## [What you will do]
Filter these entries down to lines holding "agent".

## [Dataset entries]
*** Block opens ***
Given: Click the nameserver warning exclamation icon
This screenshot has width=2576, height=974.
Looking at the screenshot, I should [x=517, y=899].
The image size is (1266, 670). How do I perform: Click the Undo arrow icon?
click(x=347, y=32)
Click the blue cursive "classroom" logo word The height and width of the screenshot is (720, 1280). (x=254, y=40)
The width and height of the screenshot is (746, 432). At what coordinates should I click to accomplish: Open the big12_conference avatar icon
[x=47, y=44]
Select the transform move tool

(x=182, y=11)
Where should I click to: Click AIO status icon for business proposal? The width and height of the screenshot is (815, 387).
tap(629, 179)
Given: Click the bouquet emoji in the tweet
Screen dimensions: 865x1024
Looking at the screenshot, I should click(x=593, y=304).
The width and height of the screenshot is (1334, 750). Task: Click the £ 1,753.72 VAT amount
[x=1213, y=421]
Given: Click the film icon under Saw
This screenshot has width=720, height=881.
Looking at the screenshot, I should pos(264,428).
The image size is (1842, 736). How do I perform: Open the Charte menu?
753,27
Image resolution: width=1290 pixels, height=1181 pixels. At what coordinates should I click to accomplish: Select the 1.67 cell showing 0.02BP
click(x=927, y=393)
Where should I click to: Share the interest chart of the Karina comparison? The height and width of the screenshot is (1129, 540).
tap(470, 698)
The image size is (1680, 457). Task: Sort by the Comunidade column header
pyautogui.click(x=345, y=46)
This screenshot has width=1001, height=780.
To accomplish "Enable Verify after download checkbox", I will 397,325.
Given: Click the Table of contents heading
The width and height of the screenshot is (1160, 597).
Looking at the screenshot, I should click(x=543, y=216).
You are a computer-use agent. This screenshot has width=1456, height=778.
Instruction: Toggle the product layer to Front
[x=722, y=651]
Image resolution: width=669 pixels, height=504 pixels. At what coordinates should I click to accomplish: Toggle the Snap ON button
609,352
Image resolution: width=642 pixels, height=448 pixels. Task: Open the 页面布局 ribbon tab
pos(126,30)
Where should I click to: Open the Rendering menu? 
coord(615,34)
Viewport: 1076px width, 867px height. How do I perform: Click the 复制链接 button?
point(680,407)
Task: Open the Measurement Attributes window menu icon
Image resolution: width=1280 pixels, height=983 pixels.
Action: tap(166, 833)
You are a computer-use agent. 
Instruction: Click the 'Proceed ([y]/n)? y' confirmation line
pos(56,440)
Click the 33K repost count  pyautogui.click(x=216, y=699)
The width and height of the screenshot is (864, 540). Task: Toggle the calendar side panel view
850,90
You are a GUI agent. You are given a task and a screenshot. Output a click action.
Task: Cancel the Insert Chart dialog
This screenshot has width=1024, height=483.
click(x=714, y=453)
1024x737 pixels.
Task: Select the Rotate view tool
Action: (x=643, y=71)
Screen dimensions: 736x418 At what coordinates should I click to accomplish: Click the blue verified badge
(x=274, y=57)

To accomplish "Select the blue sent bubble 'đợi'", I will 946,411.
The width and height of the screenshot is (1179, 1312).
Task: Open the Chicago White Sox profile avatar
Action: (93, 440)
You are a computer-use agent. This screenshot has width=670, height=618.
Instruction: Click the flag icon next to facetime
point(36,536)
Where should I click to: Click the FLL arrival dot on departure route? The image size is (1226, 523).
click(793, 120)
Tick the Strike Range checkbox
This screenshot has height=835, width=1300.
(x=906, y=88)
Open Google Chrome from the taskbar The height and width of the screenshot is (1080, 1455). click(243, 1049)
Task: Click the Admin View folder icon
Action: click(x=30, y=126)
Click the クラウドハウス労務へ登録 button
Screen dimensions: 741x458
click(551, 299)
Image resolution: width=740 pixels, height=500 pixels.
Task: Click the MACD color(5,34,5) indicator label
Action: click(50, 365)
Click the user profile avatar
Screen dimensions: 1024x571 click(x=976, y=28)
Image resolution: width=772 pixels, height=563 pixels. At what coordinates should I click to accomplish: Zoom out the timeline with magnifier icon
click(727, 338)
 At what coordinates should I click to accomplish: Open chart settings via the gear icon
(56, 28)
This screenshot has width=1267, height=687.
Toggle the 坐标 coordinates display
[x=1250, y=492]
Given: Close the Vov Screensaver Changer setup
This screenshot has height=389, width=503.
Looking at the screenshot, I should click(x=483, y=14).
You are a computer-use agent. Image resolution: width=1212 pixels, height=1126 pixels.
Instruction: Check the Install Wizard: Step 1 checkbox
*** Block closes ***
## [Response below]
You are a computer-use agent. This screenshot has width=1456, height=778.
You are a computer-use agent. 
You are a GUI agent. You are given a task and a screenshot. Output a click action.
You are a computer-use agent. This screenshot has width=670, height=618.
You are a computer-use agent. Image resolution: width=1212 pixels, height=1126 pixels.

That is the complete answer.